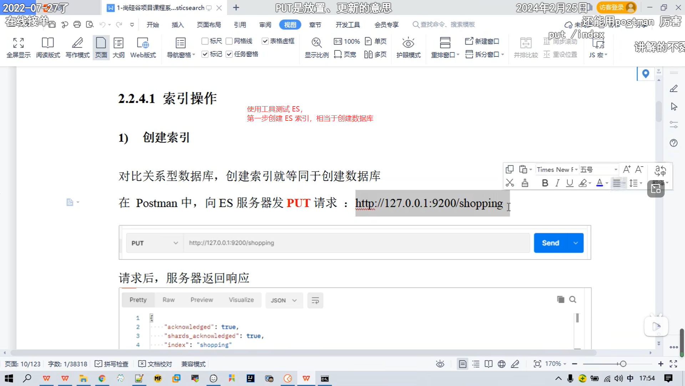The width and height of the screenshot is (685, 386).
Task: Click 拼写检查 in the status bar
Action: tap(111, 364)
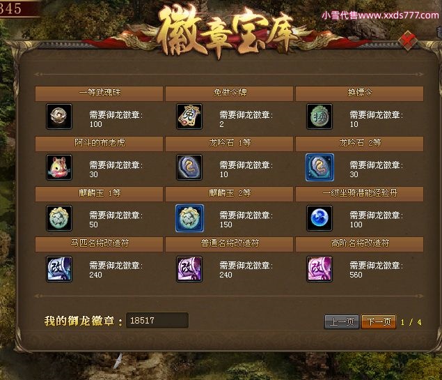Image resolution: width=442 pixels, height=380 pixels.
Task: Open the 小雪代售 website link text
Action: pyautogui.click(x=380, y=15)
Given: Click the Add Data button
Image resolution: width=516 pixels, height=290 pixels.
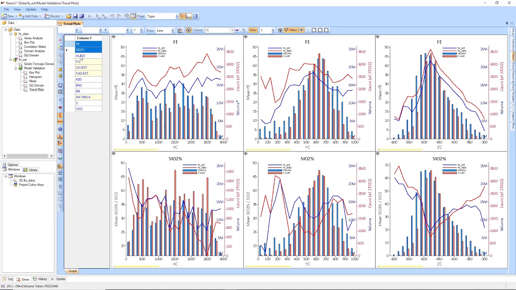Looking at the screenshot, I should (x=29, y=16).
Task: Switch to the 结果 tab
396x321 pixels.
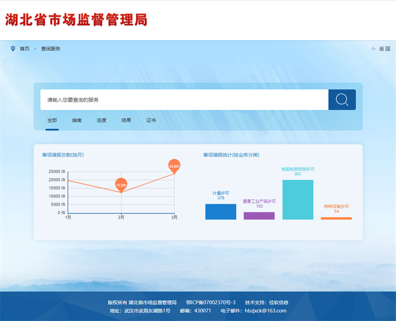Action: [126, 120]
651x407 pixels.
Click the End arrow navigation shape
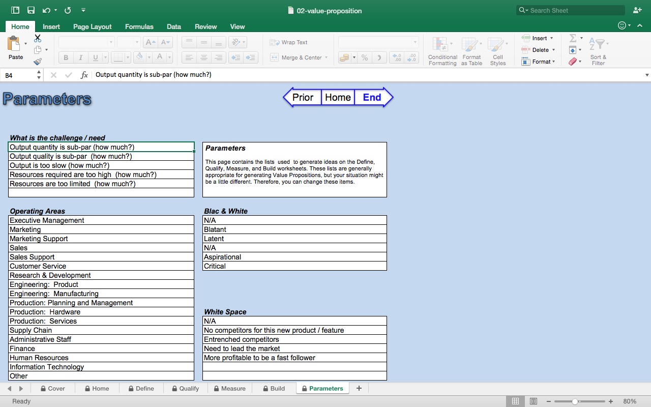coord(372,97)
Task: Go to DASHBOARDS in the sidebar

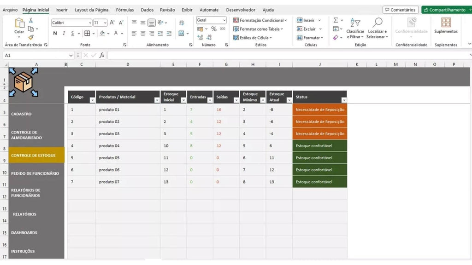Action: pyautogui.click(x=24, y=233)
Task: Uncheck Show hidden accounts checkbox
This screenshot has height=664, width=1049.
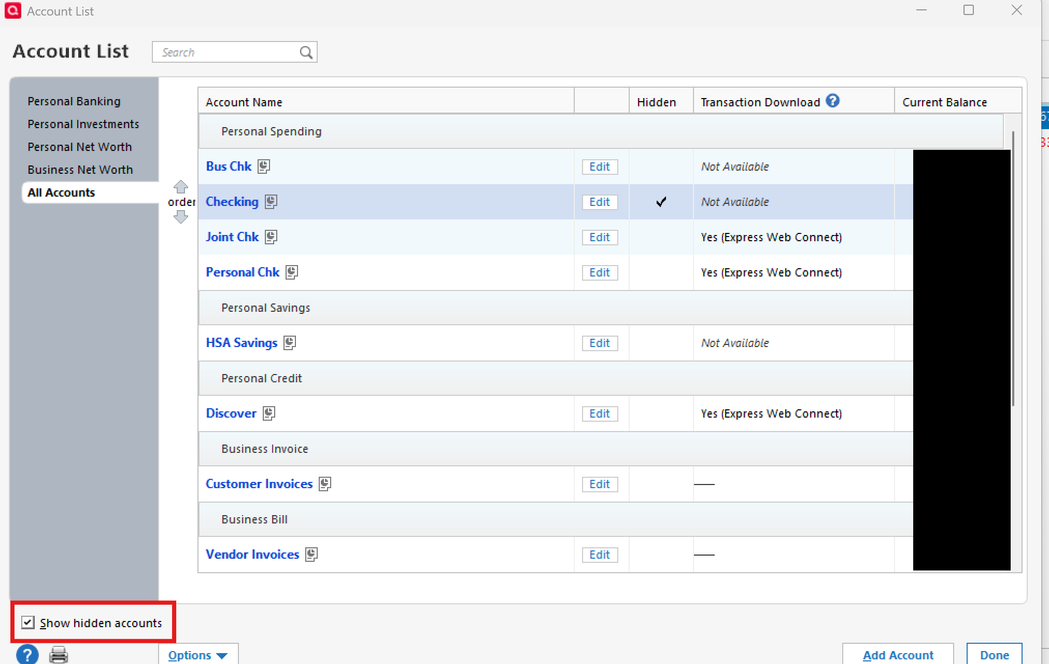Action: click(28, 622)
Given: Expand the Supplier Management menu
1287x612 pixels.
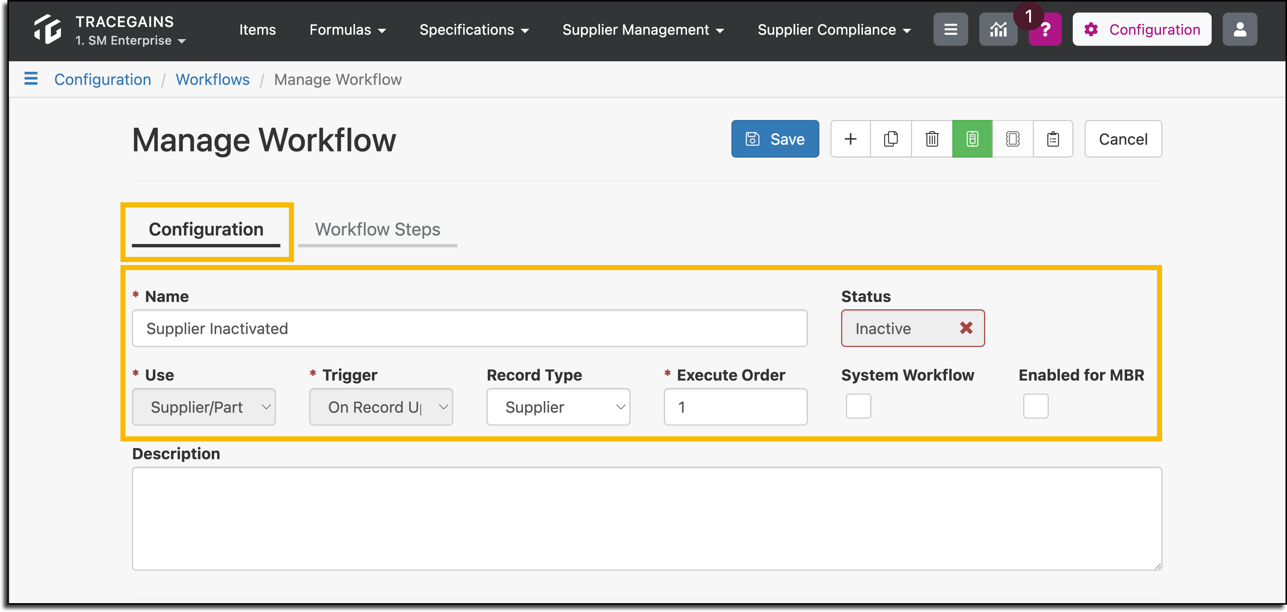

> Given task
Copy all of the lines above word for word, leaving out the pictures.

> Task output
The width and height of the screenshot is (685, 386).
Task: Click 拼写检查 in the status bar
Action: tap(111, 364)
Image resolution: width=442 pixels, height=380 pixels.
Task: Open the 小雪代售 website link text
Action: pyautogui.click(x=380, y=15)
Given: Click the Add Data button
Image resolution: width=516 pixels, height=290 pixels.
Looking at the screenshot, I should (x=29, y=16).
Task: Switch to the 结果 tab
396x321 pixels.
Action: [126, 120]
651x407 pixels.
Click the End arrow navigation shape
coord(372,97)
Task: Go to DASHBOARDS in the sidebar

Action: pyautogui.click(x=24, y=233)
Task: Uncheck Show hidden accounts checkbox
This screenshot has height=664, width=1049.
Action: click(28, 622)
Given: Expand the Supplier Management menu
1287x612 pixels.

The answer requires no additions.